I created my own forum dedicated to Chen Taiji of Chen Zkaokui line. It's not public forum I keep it for a dozen people seriously interested in traditional Chen and Chen Yu method in particular. I only accept people via private request.  I'd like to keep it as a small community of practitioners who working towars the same goal. Here is a link Chen Taiji Study - Index

About Chen Yu... He is still teaching, but he bound limited physical capacity. His son is running his school now. Nevertheless, there are few good Chen Yu disciples left who got a lot of information and abilities to preserve Chen gongfu. I'm fortunate to know and study with few of them.


----------



## Xue Sheng (Jan 4, 2016)

Chen Yu can still teach a bit after the stroke, that is good to hear.

And although I have never meant him, talked a couple time on the web, Mo Ling is a few hours from me.


----------



## ChenAn (Jan 5, 2016)

Xu Sheng, do you live not far from Boston? Marin visited him two years ago I believe. Recently one of my friends went to China. Chen Yu mostly teaches neigong. Frankly, his prime time is over, but the knowledge he passed before 2012 is priceless.


----------



## Xue Sheng (Jan 5, 2016)

I live about 4 hours from Boston, in another state. But I tend to go to Boston a lot, I grew up around there.
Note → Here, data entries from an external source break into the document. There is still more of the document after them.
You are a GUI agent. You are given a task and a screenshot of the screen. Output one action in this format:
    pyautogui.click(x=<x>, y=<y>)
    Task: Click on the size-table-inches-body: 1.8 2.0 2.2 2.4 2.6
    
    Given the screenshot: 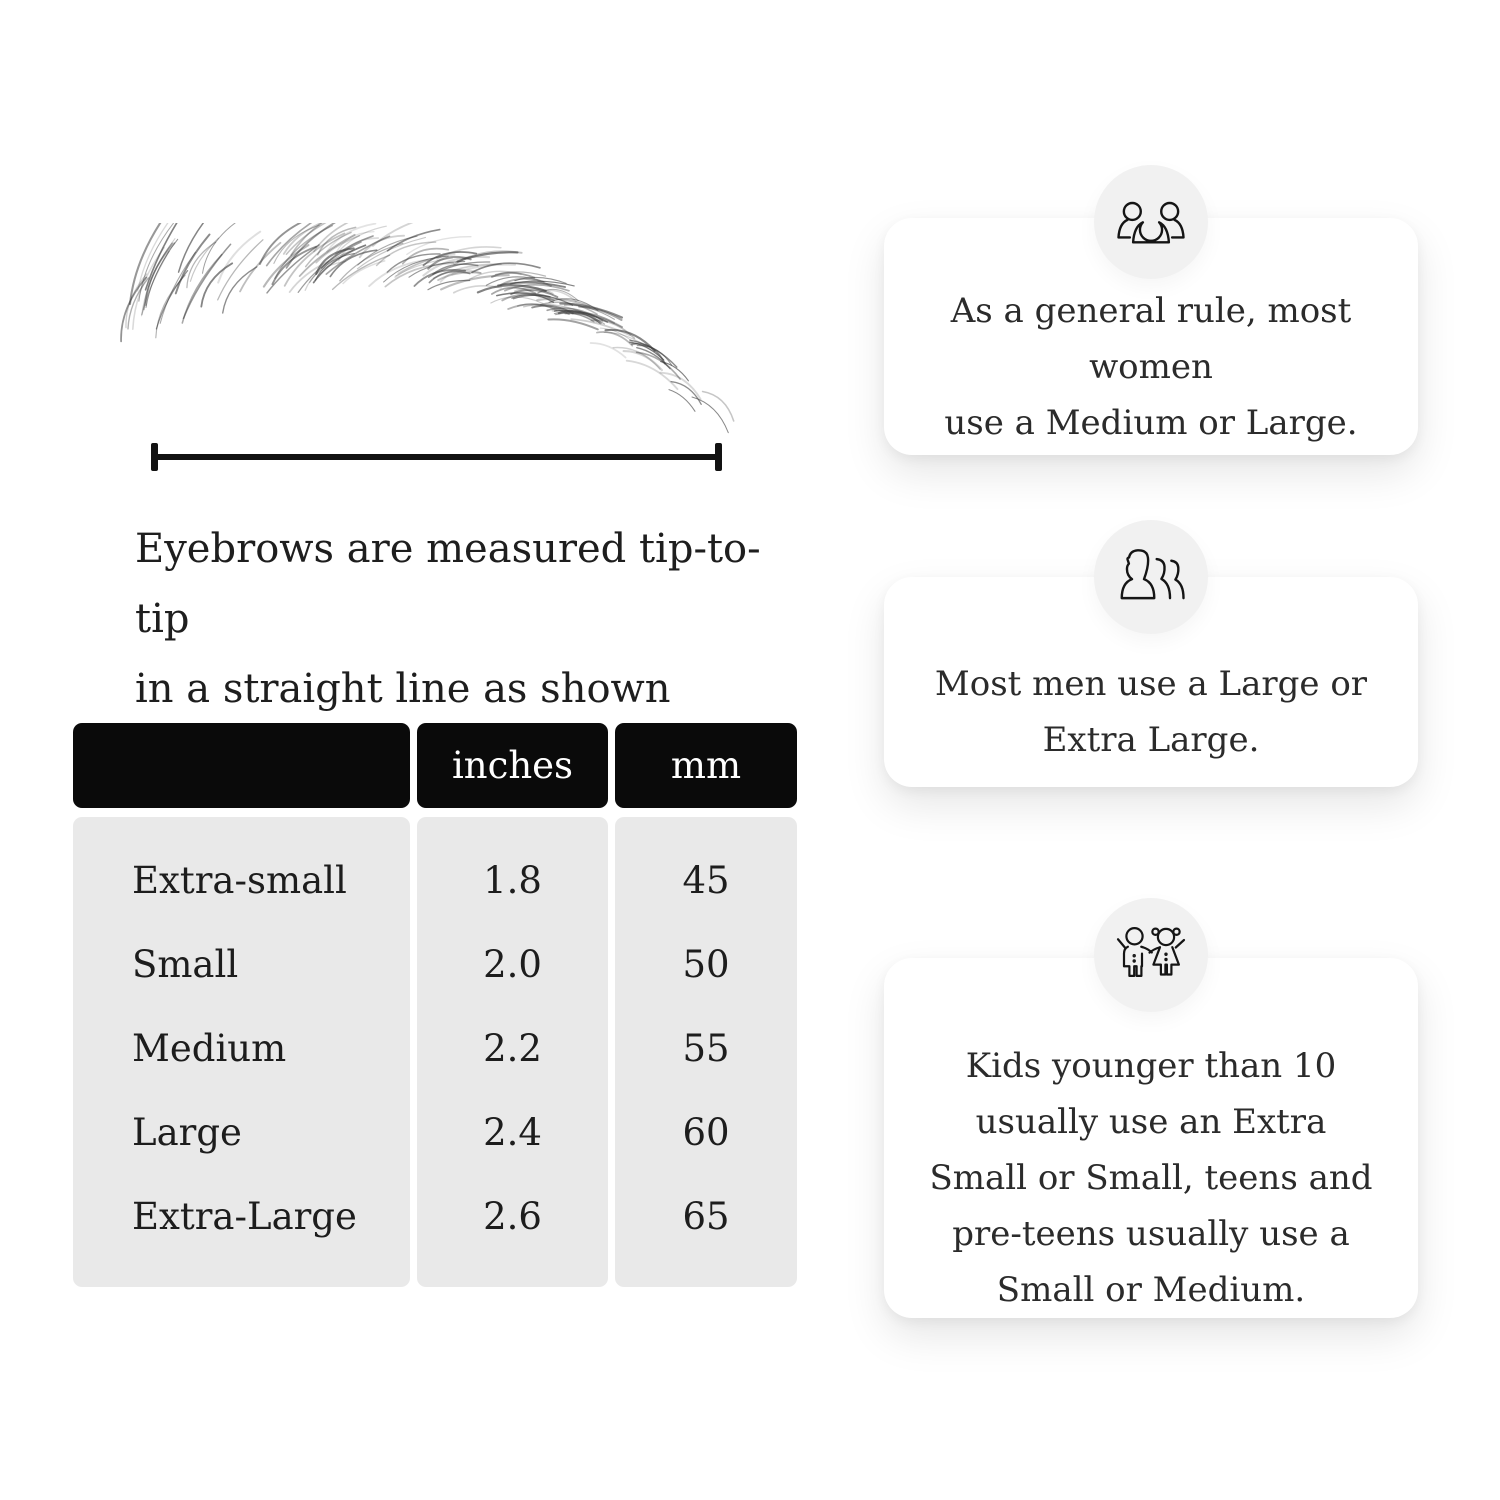 What is the action you would take?
    pyautogui.click(x=512, y=1052)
Sorry to hear Chen Yu is no longer teaching forms and SD, he was rather impressive at both


----------



## ChenAn (Jan 5, 2016)

On positive note Chen Yu was very eager to share his knowledge with everyone who striven to learn. Nothing held back..But every good thing comes with bad. His lifestyle and bad habits took their toll as expected (sadly)

I've been struggling for years to get knowledge from the village folks. Lots of private lessons lots of money.. and very little in return lol. But hey there still few good people who carry on CY legacy, so at least something better than nothing.


----------



## Xue Sheng (Jan 5, 2016)

Living and "breathing" in Beijing did not help his health much either. Wife was there a couple weeks ago and was told by friends and family that a the Air quality (AQI) was good in one of the days she was there...it was 250..... good is actually 50 and below. 250 is actually "Very unhealthy"


----------